INP - Interaction to Next Paint
Responsiveness (replaced FID in March 2024)
Definition: How fast the page responds to user interactions (clicks, taps, keyboard)
Good
< 200 millisecondsNeeds Work
200 - 500 millisecondsPoor
> 500 millisecondsCommon Causes:
- • Heavy JavaScript execution blocking main thread
- • Long tasks (>50ms) preventing responsiveness
- • Large DOM size (1000+ nodes)
- • Third-party scripts running on interaction
User Impact: "Why isn't the page responding?" - Poor INP makes sites feel sluggish and unresponsive, especially on lower-end devices.
Other Important Metrics
Secondary metrics that provide additional insights
TTFB - Time to First Byte
Server response speed. Affects LCP. Good < 800ms.
FCP - First Contentful Paint
When first content appears. Good < 1.8s.
Speed Index
How quickly content is visually displayed. Good < 3.4s.
Total Blocking Time
How long page is unresponsive. Good < 200ms.
Mobile vs Desktop: Why Mobile Matters Most
Mobile Performance
- • Google primarily uses mobile scores for ranking
- • Typically 2-3x worse than desktop
- • Tested on 4G connection (not 5G or WiFi)
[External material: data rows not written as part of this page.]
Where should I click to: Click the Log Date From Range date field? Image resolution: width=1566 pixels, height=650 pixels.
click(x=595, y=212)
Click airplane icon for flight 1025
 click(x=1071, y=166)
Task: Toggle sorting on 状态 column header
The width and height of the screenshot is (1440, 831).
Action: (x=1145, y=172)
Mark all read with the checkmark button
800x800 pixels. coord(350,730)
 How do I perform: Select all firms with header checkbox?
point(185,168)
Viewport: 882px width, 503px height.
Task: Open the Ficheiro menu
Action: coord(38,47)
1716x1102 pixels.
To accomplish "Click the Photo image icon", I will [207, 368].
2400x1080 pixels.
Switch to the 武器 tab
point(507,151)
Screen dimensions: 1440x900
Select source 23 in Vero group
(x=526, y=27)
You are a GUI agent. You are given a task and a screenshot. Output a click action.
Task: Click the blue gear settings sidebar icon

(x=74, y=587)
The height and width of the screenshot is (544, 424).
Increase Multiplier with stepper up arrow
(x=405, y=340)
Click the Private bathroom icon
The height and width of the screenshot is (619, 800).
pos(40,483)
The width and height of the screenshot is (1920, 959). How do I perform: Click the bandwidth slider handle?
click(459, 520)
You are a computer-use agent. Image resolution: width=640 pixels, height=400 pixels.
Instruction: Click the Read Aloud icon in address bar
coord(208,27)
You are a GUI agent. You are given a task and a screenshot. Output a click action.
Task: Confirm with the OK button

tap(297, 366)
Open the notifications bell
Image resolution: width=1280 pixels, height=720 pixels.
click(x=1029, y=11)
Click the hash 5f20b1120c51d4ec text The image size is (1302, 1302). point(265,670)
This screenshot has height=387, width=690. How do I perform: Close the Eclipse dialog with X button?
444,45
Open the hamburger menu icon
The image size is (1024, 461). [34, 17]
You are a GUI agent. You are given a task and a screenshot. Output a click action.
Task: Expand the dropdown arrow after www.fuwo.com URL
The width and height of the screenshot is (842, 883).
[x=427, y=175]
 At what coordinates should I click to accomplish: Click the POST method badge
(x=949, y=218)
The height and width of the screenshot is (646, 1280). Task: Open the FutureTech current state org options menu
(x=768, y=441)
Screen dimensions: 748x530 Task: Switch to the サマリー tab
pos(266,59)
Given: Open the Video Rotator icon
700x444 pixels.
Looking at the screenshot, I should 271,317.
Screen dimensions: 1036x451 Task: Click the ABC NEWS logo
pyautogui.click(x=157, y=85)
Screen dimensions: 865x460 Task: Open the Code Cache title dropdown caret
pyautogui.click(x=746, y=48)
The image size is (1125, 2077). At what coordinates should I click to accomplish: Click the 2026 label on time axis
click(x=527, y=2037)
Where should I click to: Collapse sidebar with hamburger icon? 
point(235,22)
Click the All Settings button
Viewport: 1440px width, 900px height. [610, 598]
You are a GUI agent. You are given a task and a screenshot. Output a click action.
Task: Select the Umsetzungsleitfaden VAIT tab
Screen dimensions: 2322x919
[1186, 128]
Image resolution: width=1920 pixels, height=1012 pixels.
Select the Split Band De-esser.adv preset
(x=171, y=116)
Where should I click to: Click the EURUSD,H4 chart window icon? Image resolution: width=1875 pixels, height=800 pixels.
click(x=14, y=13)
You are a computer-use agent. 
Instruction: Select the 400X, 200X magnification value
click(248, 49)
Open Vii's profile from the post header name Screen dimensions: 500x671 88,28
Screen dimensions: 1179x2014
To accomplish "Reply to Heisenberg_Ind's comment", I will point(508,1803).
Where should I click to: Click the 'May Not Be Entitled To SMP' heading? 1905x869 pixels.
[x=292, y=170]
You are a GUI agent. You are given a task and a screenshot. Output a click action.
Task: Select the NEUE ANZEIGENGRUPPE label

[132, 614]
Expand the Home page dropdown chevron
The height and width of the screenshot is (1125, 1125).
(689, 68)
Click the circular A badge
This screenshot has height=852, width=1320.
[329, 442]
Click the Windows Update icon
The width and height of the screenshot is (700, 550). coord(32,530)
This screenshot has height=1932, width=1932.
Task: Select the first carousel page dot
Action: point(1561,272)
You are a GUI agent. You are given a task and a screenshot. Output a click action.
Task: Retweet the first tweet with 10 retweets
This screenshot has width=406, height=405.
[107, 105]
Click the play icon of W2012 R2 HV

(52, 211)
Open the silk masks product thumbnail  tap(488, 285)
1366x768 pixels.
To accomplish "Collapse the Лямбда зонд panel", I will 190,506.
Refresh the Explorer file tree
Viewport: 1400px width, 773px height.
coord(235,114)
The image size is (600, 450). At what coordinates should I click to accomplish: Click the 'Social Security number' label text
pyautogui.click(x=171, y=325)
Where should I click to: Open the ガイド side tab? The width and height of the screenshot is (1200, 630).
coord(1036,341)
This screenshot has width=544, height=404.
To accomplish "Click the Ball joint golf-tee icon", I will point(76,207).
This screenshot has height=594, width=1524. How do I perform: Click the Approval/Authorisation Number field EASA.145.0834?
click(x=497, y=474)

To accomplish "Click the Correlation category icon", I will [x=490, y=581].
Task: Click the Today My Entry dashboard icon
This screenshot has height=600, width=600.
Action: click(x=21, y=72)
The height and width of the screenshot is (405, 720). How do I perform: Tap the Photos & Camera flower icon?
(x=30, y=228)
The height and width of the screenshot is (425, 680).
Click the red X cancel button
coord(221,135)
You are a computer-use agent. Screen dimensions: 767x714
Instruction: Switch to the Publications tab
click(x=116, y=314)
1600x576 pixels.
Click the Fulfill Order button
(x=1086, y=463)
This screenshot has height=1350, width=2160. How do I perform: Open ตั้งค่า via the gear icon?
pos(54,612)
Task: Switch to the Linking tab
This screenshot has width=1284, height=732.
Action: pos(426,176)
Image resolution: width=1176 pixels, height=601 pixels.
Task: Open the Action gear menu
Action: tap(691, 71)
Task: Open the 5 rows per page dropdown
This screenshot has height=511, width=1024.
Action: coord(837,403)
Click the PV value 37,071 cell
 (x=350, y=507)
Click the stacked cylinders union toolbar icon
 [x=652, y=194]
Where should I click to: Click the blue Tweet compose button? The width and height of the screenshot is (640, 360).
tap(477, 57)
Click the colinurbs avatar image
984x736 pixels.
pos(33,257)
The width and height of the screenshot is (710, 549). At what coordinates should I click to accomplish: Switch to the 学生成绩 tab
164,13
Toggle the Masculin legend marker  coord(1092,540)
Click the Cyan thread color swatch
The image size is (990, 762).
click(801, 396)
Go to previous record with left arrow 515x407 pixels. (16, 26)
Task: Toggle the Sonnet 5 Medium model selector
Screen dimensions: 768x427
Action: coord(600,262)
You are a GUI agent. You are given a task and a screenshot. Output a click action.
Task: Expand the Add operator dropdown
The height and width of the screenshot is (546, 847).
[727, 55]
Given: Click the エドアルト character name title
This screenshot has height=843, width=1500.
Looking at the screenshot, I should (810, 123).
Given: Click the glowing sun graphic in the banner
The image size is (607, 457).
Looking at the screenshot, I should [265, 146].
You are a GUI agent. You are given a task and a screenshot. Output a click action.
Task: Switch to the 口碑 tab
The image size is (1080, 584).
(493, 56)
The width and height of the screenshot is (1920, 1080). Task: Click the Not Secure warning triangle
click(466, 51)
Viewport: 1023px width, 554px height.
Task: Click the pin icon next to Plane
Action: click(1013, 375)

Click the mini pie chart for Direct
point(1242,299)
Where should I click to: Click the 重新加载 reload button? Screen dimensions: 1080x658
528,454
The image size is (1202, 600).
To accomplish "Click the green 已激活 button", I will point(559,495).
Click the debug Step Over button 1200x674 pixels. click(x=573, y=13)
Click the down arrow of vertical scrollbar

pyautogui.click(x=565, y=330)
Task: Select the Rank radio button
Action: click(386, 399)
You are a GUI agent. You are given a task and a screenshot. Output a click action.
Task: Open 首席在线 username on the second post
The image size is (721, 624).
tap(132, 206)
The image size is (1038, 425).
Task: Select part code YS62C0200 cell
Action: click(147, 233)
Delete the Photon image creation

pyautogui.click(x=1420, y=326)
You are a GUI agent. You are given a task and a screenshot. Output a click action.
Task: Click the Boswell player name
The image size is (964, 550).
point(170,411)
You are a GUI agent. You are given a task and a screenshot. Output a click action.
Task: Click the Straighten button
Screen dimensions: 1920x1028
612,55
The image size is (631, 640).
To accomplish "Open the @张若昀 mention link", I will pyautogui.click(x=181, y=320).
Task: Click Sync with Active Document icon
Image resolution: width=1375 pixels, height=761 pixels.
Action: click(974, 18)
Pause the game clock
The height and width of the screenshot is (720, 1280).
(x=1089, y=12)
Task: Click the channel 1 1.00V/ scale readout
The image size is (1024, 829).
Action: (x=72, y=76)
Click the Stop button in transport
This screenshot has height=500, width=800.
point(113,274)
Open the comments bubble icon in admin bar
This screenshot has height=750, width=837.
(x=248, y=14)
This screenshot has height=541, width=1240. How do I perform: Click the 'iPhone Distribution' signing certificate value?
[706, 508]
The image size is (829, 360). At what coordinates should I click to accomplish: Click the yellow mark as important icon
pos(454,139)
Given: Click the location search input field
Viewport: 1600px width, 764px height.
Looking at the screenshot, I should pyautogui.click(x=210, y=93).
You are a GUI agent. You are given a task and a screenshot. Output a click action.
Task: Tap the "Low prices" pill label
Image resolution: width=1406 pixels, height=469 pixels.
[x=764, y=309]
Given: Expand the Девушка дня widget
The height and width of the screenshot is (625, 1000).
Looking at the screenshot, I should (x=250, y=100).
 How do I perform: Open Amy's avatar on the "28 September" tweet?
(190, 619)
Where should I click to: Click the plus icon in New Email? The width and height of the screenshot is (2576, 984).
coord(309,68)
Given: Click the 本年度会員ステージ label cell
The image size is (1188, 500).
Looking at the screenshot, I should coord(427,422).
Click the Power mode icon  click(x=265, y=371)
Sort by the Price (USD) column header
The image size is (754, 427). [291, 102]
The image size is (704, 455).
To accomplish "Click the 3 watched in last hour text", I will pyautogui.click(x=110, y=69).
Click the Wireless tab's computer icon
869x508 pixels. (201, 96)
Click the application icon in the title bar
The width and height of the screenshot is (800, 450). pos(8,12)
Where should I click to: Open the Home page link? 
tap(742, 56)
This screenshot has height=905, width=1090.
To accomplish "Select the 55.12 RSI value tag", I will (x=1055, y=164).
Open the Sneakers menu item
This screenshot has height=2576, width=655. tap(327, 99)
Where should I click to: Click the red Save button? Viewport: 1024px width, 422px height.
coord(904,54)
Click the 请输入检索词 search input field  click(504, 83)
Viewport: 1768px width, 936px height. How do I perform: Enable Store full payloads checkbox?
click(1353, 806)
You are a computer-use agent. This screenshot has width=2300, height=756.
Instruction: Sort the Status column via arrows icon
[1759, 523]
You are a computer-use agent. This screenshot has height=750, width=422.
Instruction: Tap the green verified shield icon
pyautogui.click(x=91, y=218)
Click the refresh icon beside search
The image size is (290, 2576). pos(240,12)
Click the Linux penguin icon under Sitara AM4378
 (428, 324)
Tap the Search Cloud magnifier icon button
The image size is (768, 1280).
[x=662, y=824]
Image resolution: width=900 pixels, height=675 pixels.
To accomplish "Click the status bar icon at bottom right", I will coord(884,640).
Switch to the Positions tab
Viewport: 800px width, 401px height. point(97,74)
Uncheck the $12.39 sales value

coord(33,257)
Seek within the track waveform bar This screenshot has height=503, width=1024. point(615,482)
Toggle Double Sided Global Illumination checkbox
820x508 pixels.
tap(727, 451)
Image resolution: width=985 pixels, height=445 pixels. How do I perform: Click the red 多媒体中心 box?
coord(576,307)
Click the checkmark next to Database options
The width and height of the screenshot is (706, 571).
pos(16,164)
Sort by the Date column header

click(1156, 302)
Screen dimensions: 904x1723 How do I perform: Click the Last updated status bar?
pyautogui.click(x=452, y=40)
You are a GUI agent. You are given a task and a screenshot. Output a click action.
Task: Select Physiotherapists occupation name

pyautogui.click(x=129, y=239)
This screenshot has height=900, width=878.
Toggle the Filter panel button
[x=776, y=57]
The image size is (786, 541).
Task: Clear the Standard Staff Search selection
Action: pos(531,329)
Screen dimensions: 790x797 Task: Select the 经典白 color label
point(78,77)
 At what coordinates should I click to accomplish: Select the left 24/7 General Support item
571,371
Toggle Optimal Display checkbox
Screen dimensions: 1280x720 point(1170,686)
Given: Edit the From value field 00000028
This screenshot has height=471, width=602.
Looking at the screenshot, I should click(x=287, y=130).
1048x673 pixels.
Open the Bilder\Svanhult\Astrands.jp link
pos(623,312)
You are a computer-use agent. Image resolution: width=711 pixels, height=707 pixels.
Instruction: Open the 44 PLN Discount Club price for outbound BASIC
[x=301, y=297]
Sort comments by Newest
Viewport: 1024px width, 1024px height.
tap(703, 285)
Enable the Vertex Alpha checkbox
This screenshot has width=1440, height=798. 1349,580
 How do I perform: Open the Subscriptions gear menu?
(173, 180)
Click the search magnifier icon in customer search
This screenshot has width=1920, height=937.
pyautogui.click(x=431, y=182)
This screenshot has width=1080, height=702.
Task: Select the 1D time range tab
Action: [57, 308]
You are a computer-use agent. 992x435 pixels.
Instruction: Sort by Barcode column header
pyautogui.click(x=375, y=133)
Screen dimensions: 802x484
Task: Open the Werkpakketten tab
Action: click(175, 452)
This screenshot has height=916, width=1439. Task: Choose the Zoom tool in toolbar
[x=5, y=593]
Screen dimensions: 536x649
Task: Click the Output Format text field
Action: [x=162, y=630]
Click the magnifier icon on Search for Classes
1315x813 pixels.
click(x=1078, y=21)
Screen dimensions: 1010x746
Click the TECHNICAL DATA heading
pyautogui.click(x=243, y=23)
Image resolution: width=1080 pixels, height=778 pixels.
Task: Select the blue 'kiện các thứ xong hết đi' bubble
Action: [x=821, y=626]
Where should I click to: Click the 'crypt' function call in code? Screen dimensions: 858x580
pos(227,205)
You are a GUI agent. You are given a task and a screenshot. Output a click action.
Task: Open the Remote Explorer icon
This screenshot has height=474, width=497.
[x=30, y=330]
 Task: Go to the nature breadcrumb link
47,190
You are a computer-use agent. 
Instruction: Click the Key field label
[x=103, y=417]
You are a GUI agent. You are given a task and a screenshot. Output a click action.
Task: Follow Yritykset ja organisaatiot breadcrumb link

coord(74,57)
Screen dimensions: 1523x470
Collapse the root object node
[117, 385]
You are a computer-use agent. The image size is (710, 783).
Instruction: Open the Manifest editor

- • Lower-powered devices (mid-range phones)
Desktop Performance
- • Usually easier to optimize
- • Less impact on SEO rankings
- • Still matters for user experience
- • Don't ignore it, just prioritize mobile
Priority: Focus on mobile first - it's what Google judges you on. Once mobile scores are good (70+), then optimize desktop if needed.